On the gay Saudi diplomat
MUCH has been written about the Saudi diplomat in Los Angeles, Ali Ahmad Asseri, who has gone into hiding in the US after applying for political asylum for being gay and fearing execution if he returns to Saudi Arabia.
Michael Issikoff broke the story for NBC News on Sept. 11, reporting that Asseri had claimed in an interview by email that he felt his life was in danger after the Saudi Consulate found out he was gay, had a female Israeli Jewish friend and subsequently refused to renew his diplomatic passport. According to the diplomat, employees of the consulate followed him to gay bars and presumably were monitoring his every move.
Issikoff quotes Ali Al-Ahmad of the Gulf Institue in Washington, D.C., who is a Saudi dissident, as saying that Asseri did have cause for grave concern over his own security if he returned to the kingdom because of his criticism of four Saudi princes living in the Los Angeles area and receiving salaries from the consulate, in an open letter to King Abdullah. “This statement is enough to put Mr. Asseri in danger if he returns to Saudi Arabia,” said Ahmad. I disagree because most Saudis are well aware that there are numerous members of the royal family that get stipends and do nothing very constructive with their lives. The fact that Asseri did not name any names in his open letter that he posted online, seems to indicate that he is more desperate to gain asylum in the US, then to cause real embarrassment to the Al-Saud family.
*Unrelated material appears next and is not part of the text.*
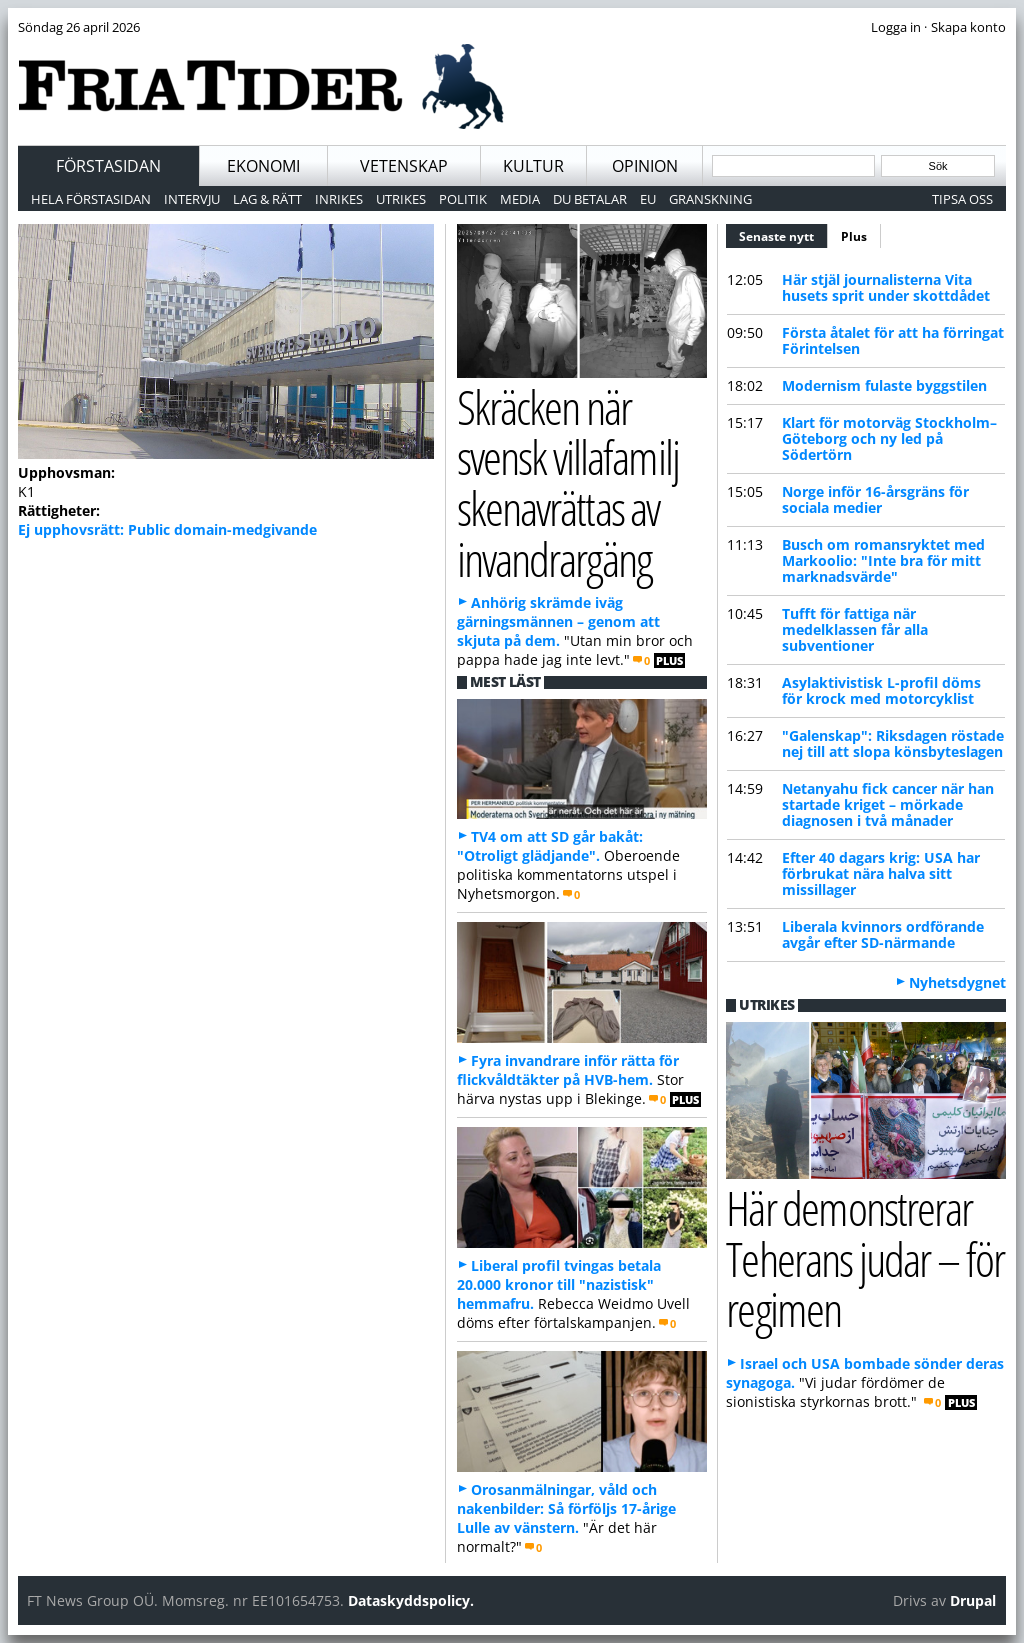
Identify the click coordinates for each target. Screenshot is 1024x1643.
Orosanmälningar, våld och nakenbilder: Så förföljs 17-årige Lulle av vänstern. (566, 1508)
A later story in the Los Angeles Times blog quotes Ahmad as saying that the consulate would probably be more concerned about Asseri’s friendship with the Israeli woman, as they would be afraid that she might be a spy for Israel. That makes sense to me.
As former US diplomat John Burgess noted on his blog Crossroads Arabia, “The Saudi government certainly does not want gay diplomats representing the country. It has gay diplomats representing it already. Most are smart enough to not draw attention to themselves.”
Asseri claimed in his email interview that he would killed “in broad daylight” if he returned to Saudi. I highly doubt this, as do Berger and Saudi blogger Qusay Fayoumi. The death penalty has been rarely used against gay men in Saudi, unlike in neighboring Iran. The Saudi men who were executed in 2002 for having been in a gay situation were killed for allegedly raping underage boys. But this is not to say that gay men do not get punished in the kingdom. The more masculine and well-connected ones can get away with being gay for all of their lives, mostly by avoiding the notorious religious police who love to prey on poorer Saudi gay men, the more feminine ones and foreign gay workers.
Qusay, like many younger and more educated Saudis of his generation (he’s thirtysomething), believes that gay men have it easy in Saudi. “Saudi never went all Cuba on gays…” he wrote in his post on Asseri. Unfortunately, Qusay is mistaken in his rosy-tinted vision of life in Saudi Arabia. Many Filipino, Arab and Saudi gay men are regularly arrested by the religious police, who after torturing them and extracting confessions of being “gay” or “acting like women“, are handed over to regular police and put on trial. The average sentence handed down is nine months to a year imprisonment with 90-120 lashes and deportation at the end of the jail term for the foreigners. How this is better than how gays were treated in Cuba in the 1960s and 1970s is hard to tell. (For a glimpse of gay life in Cuba watch Julian Schnabel’s excellent 2000 film Before Night Falls, which is the autobiography of the Cuban writer Reinaldo Arenas, who was imprisoned for two years for being gay.)
The Saudi Embassy in Washington claims that Asseri was never fired but merely transfered back to the Minstry of Foreign Affairs in Riyadh after his four-year tour (and one-year extension) in the US ended.
If Asseri returned to the kingdom I doubt he would be imprisoned or killed. He could have found himself without a job and had his right to travel abroad revoked. Even so I think the US should grant him asylum. I hardly think that doing so would seriously dent Saudi-US relations. At most it would cause a tiny blip that would soon be forgotten by both sides.